CLANDESTINE by James Ellroy

I walked all the way to where Tunnel City proper ended and Tunnel City’s nourishing farmland began. Walking back to my hotel I knew why Marcella DeVries had had to get out–and why she had had to return.

I was strolling down Main Street looking for a place to eat when a man crossed the street toward me, coming from the direction of the hotel. He was a tall man in his forties, dressed in blue jeans and a checked sport shirt. There was something different about him, and when his gaze zeroed in on me I knew he wanted to talk.

When he hit the sidewalk he planted himself firmly in my path and stuck out a large bony hand for me to shake. I took it.

“I’m Will Berglund, Officer,” the man said.

“Fred Underhill, Mr. Bergiund, and I’m not a policeman, I’m an insurance investigator.”

“I don’t care. I knew Marcy DeVries better than anyone. I–” The man was obviously very moved.

“Where can we go to talk, Mr. Berglund?”

“I run the movie theater here in town.” He pointed down Main Street. “The last show is over at nine-forty-five. Meet me there then. We can talk in my office.”

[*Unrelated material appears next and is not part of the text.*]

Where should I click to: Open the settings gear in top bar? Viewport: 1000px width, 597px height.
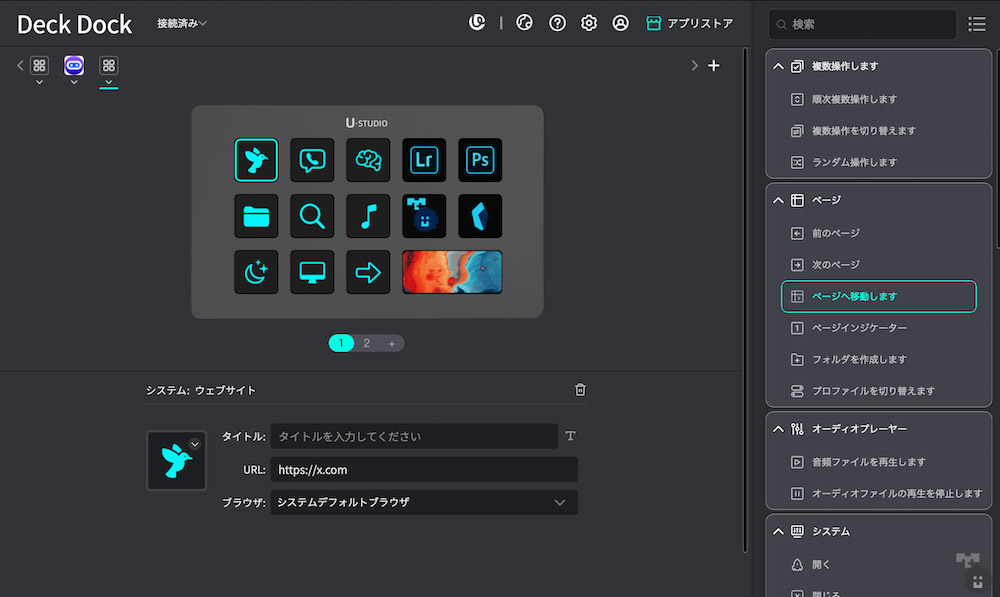[x=589, y=23]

When I walked into the lobby of the Badger Theater Will Berglund shooed the few remaining moviegoers out the door, locked it, and wordlessly led me to an upstairs office crowded with beatup theater seats and inoperative movie projectors. “I like to tinker,” he said by way of explanation.

I took a seat without being asked, and he took one across from me. My mind was jumping with questions that I never got the chance to ask–I didn’t need to. Berglund opened all the windows in the room for air and began to talk.

He talked without interruption for seven hours, his manner by turns plaintive, morose, but above all else tragically accepting. It was an intimate story, a panorama of small-town life, small-town talk, small-town hope, and small-town retribution. It was the story of Marcella DeVries.

They had been lovers from the very beginning, first in spirit, then in flesh.

The Berglund family had emigrated from Norway the same year as the DeVries family had left Holland. A network of Old Country friends and cousins secured work for the two families in the stockyards of Chicago.

It was 1906, and work was plentiful. The hardy Berglund men became foremen, the quicker-witted DeVnes men became master bookkeepers. The three Berglund brothers and Piet and Karl DeVries shared a dream common to immigrants–the dream of Old Country power, the dream of land.

All five men, then in their thirties, were impatient. They knew that the feudal power they so desperately desired could not be achieved by the attrition of begging, borrowing, scrimping, and slaughtering cattle with ten-pound sledgehammers. Time was not on their side, and history was not on their side. But brains and ruthlessness were, compounded by their Calvinist religious fervor, and the five men embarked on a career of crime, with only one goal in mind: the acquisition of twenty-five thousand dollars.

It took three years, and cost two lives, one from each family. The Berglunds and DeVrieses became burglars and armed robbers. Piet DeVries was the acknowledged leader and treasurer, Willem Berglund his adjutant. They were the planners, the shrewd overseers of impetuous Karl DeVries and the outright violent Hasse and Lars Berglund.

Piet was a romantic intellectual, and an ardent lover of Beethoven. He loved jewelry, and converted the cash gleaned from the gang’s burglaries into diamonds and rubies that he sold in turn for a small profit on the commodities exchange, always keeping a few small gems for himself. He longed to be a jewel thief–for the romance of it as well as for the profit–and he planned the strongarm theft of an elderly, jewel-bedecked Chicago matron known to attend the opera unescorted. His brother Karl and Lars Berglund were to do the job. It was 1909, and the money from the robbery would put them well over their twenty-five-thousand mark.

The woman traveled to and from her home on the near north side in a horse-drawn carriage. The men waited under the steps of her brownstone, armed with revolvers. When she pulled to the curb and her driver helped her up the stairs, Karl and Lars sprang from their hiding place, expecting to easily overpower their prey. The driver shot them both in the face at point-blank range with a custom-made six-shot Derringer.